> **Dati forniti**:
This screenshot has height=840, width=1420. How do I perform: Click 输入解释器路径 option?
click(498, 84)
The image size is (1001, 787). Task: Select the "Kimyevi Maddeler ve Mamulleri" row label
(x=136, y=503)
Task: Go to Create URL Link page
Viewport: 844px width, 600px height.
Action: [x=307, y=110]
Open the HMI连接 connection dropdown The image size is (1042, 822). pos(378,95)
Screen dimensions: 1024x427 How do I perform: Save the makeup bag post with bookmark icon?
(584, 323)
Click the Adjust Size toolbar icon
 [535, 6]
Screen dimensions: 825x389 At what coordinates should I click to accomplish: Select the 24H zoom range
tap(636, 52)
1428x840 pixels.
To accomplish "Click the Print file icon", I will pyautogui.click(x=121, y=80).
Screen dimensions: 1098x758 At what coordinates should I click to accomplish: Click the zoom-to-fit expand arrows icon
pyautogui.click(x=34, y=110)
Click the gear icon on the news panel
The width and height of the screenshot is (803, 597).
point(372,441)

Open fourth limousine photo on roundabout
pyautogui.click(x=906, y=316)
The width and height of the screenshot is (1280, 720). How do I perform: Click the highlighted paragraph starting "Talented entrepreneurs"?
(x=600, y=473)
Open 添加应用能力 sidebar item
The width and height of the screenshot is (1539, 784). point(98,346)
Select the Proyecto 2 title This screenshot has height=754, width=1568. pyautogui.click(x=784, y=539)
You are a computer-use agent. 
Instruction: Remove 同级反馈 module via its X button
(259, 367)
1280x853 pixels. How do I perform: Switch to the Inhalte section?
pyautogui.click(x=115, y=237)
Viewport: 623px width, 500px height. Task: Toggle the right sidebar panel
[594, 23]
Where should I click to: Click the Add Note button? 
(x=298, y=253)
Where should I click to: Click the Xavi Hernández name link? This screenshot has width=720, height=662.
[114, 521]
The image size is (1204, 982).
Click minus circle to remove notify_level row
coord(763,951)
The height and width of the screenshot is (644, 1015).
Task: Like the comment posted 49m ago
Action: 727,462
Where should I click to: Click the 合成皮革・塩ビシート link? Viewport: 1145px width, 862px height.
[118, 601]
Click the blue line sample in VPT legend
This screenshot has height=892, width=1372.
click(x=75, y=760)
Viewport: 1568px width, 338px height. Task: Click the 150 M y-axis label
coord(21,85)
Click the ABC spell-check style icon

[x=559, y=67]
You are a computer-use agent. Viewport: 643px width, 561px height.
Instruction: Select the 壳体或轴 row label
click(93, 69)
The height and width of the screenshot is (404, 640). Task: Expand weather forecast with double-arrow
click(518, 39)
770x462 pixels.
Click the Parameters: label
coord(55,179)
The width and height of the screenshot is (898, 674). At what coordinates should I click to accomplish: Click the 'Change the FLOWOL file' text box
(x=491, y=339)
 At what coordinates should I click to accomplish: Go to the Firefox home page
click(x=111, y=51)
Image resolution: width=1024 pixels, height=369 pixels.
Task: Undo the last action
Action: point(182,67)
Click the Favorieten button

> **Obiettivo del compito**: Disponga in un elenco numerato tutte le righe dei dati riportati sopra, dall'inizio fino alla riga che contiene "pyautogui.click(x=115, y=237)", compresa, tralasciando le righe vuote.

> **Risposta completa**:
1. This screenshot has height=840, width=1420. How do I perform: Click 输入解释器路径 option?
2. click(498, 84)
3. The image size is (1001, 787). Task: Select the "Kimyevi Maddeler ve Mamulleri" row label
4. (x=136, y=503)
5. Task: Go to Create URL Link page
6. Viewport: 844px width, 600px height.
7. Action: [x=307, y=110]
8. Open the HMI连接 connection dropdown The image size is (1042, 822). pos(378,95)
9. Screen dimensions: 1024x427 How do I perform: Save the makeup bag post with bookmark icon?
10. (584, 323)
11. Click the Adjust Size toolbar icon
12.  [535, 6]
13. Screen dimensions: 825x389 At what coordinates should I click to accomplish: Select the 24H zoom range
14. tap(636, 52)
15. 1428x840 pixels.
16. To accomplish "Click the Print file icon", I will pyautogui.click(x=121, y=80).
17. Screen dimensions: 1098x758 At what coordinates should I click to accomplish: Click the zoom-to-fit expand arrows icon
18. pyautogui.click(x=34, y=110)
19. Click the gear icon on the news panel
20. The width and height of the screenshot is (803, 597).
21. point(372,441)
22. Open fourth limousine photo on roundabout
23. pyautogui.click(x=906, y=316)
24. The width and height of the screenshot is (1280, 720). How do I perform: Click the highlighted paragraph starting "Talented entrepreneurs"?
25. (x=600, y=473)
26. Open 添加应用能力 sidebar item
27. The width and height of the screenshot is (1539, 784). point(98,346)
28. Select the Proyecto 2 title This screenshot has height=754, width=1568. pyautogui.click(x=784, y=539)
29. You are a computer-use agent. 
30. Instruction: Remove 同级反馈 module via its X button
31. (259, 367)
32. 1280x853 pixels. How do I perform: Switch to the Inhalte section?
33. pyautogui.click(x=115, y=237)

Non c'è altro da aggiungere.